The president noted lessons learned: that we can quickly isolate a virus and create a vaccine, and how misinformation about the virus “spreads more quickly than the disease itself, and that this misinformation can be deadly.”

“Not least of all,” Dr. Kadish continued, “We learned a lesson that we already knew: that in a time of crisis, there are many people who will step up and offer their services and resources. Our school, our faculty and many of our students can proudly say we were part of the solution in many ways.”

TCUS Senior Vice President and Provost Patricia Salkin, J.D. also saluted the graduates for committing to help others by choosing a career that is critically important to society.

“It is the work of pharmacists to help develop medications and to help treat health challenges and - to be honest - during our current public health crisis, your expertise is needed now more than ever,” she said. “Make a difference, particularly among the elderly, the less fortunate and the disenfranchised. Help make people healthier physically and mentally. The pandemic we are living through has put the pharmacy profession front and center.”

Future is Bright

Keynote speaker Paul Abramowitz, PharmD, CEO of the American Society of Health-System Pharmacists, urged the graduates to reflect on the importance of their chosen career and their commitments.

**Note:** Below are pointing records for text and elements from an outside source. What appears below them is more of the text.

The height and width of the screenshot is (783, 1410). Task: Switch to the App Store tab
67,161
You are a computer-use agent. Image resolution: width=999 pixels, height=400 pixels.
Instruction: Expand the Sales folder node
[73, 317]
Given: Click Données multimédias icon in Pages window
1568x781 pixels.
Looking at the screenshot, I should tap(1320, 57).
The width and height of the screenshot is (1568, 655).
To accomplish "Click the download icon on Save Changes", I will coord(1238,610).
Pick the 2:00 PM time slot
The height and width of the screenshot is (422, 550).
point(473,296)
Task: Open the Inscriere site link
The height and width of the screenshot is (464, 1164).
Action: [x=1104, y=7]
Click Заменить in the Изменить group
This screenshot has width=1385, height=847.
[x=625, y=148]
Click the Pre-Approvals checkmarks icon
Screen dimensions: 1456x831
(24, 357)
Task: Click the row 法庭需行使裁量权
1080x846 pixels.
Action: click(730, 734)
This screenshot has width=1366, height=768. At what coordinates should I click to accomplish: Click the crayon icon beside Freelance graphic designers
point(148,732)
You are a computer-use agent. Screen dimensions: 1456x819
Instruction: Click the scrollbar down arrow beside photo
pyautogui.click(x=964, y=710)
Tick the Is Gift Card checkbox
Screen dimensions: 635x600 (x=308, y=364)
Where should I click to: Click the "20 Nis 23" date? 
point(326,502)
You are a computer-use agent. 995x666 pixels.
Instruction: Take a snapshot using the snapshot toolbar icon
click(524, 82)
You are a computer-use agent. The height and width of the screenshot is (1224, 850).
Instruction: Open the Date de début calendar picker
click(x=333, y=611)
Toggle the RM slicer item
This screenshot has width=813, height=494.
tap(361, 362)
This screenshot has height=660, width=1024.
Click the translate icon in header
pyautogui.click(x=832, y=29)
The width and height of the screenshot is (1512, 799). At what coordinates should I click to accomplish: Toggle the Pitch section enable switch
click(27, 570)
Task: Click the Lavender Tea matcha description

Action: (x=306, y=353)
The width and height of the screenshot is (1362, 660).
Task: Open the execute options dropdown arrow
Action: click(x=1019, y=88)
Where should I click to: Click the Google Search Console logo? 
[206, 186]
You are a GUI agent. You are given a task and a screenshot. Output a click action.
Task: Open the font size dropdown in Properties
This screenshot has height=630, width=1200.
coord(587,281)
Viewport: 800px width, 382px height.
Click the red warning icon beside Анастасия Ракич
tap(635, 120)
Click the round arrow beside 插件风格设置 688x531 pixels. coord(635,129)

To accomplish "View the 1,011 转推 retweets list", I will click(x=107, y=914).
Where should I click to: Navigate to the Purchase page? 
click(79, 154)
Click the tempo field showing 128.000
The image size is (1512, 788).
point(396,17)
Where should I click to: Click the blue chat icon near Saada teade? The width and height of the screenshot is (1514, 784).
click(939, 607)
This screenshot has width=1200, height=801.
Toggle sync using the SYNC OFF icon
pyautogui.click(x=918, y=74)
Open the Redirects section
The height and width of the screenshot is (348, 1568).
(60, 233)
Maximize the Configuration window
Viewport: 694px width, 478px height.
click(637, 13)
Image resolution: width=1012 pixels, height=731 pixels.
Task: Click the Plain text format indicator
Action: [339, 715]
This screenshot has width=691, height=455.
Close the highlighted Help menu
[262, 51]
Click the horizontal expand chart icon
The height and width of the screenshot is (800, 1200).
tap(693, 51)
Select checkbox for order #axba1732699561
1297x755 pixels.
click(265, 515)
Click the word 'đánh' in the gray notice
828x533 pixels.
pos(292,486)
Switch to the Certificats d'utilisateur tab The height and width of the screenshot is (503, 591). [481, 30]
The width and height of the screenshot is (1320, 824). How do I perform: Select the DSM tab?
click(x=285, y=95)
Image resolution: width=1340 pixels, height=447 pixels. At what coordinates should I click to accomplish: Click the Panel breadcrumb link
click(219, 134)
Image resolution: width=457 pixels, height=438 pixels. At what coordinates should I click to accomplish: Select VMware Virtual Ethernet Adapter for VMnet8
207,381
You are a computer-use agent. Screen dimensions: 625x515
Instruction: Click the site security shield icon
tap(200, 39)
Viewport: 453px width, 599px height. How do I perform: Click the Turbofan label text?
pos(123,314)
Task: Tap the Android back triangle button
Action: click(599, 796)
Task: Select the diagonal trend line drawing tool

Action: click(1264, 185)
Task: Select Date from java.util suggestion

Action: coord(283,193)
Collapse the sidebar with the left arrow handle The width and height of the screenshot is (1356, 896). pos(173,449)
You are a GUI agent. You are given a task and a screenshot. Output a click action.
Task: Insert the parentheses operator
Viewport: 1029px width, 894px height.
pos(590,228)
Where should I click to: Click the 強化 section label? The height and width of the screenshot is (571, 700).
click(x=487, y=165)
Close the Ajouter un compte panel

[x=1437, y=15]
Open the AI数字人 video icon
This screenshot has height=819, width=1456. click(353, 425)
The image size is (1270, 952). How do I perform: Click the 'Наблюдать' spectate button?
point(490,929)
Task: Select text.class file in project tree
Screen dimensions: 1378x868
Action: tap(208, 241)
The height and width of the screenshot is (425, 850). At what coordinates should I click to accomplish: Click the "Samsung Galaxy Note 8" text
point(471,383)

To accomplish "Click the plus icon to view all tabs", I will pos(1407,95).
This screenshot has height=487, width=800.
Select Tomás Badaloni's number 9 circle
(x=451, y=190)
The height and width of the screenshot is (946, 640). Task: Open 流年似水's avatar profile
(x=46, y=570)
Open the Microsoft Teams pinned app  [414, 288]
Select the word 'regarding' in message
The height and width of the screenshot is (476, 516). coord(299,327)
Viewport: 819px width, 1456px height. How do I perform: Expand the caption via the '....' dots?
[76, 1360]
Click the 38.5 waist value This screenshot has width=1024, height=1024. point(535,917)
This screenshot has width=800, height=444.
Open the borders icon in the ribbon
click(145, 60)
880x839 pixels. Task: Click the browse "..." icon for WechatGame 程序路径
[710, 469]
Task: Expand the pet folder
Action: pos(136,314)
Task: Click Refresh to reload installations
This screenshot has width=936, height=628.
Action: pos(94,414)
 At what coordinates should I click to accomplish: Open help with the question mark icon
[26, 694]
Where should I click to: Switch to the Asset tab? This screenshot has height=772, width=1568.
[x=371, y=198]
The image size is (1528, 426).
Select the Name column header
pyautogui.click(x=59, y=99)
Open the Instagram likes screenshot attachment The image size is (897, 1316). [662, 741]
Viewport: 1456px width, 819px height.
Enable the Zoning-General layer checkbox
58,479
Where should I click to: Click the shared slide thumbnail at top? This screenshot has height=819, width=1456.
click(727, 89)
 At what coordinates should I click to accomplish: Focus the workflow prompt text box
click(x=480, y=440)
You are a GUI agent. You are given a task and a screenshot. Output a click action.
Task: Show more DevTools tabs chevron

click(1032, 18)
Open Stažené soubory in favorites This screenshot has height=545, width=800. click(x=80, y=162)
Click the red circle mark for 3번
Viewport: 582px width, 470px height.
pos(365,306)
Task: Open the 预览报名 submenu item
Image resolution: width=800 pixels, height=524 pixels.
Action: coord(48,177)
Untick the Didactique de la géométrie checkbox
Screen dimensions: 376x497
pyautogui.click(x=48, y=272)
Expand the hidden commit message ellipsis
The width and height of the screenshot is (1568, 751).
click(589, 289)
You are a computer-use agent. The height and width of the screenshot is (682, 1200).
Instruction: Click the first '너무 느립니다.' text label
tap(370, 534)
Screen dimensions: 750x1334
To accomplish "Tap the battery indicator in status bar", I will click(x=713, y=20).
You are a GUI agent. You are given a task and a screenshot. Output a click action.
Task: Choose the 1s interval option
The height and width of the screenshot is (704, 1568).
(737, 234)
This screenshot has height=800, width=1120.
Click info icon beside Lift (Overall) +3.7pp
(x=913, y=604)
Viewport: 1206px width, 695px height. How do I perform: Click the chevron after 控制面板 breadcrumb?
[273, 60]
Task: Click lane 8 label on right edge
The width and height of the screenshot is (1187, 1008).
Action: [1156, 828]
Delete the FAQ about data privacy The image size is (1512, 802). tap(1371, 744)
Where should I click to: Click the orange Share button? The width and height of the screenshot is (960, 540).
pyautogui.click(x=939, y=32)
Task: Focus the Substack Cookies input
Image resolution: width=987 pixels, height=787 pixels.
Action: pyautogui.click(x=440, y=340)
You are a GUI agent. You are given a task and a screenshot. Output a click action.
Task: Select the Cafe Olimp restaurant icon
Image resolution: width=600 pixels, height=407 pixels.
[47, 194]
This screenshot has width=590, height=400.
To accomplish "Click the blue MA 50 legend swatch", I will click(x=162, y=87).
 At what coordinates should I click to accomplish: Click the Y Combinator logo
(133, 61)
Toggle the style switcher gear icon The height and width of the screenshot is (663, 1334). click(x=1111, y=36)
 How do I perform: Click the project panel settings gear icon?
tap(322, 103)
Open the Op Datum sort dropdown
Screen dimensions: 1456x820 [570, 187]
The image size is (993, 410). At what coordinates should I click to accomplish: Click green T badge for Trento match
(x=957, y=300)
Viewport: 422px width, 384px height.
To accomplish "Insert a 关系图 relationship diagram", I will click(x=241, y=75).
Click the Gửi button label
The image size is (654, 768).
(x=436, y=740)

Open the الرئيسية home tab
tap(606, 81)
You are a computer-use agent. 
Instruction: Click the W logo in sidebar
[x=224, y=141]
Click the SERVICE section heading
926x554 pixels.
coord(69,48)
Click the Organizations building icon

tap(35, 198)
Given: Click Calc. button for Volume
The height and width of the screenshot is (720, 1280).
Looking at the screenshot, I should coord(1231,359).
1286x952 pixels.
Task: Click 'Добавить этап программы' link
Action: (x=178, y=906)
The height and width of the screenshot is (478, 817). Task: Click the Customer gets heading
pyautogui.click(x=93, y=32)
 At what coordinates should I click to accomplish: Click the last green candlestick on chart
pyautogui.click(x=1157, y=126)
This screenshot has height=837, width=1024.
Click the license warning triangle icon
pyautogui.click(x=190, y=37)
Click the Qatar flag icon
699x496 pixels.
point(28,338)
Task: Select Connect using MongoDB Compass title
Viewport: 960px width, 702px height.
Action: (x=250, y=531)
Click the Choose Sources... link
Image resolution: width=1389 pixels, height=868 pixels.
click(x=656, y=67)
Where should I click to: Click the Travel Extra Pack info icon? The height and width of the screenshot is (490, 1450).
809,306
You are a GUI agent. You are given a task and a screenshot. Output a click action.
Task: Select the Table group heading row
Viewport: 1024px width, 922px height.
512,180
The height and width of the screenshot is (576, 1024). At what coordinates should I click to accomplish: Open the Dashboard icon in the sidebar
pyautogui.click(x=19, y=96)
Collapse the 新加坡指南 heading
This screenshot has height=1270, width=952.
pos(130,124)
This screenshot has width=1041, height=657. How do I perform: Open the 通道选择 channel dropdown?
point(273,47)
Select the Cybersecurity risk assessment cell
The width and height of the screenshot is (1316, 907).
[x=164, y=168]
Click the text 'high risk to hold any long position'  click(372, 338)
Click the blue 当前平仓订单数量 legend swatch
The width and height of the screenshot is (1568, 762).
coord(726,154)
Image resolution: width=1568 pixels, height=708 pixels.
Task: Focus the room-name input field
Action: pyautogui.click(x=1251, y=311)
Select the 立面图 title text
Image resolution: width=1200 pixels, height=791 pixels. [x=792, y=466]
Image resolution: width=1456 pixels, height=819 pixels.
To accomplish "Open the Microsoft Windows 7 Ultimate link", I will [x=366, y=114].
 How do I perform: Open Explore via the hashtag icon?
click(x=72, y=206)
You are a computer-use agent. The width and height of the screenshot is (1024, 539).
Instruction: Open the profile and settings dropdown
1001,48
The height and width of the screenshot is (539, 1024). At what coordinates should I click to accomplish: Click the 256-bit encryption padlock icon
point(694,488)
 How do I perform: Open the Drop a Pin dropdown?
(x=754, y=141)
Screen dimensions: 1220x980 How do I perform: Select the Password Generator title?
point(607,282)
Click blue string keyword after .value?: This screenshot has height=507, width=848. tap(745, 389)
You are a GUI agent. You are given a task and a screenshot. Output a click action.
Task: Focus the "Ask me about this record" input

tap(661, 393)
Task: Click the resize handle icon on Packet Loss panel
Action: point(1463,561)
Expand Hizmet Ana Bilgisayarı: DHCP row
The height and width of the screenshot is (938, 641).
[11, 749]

“Navigating through these unpredictable times, know this,” he said, “The future is bright for pharmacy. Each and every one of you, with varied career paths before you, has the opportunity to embrace this commitment and positively impact your patients, members of the healthcare team, your community and your profession.”

Remarks were also delivered by two student speakers, Thomas Jackson and Rana El-Sheikh-Ali, both of whom shared personal stories of obstacles overcome. Ms. El-Sheikh-Ali told how she started at TCOP with two young children, a full-time job and had just beaten a cancer diagnosis delivered eight years beforehand. She hopes to open her own pharmacy one day. “As cliché as it may sound, I believe it is crucial that we not only follow our dreams but chase them.”

The Class of 2021 will be working in a variety of settings, including retail or hospital pharmacies, clinics, pharmaceutical companies, public health organizations and government agencies. Two students accepted postgraduate fellowships – at Rutgers Pharmaceutical and Eli Lilly and Company. Six graduates will be postgraduate residents: at Montefiore Medical Center in the Bronx, University of Maryland Eastern Shore, Brookdale Hospital in Brooklyn, BronxCare Health System and Montefiore Nyack Hospital.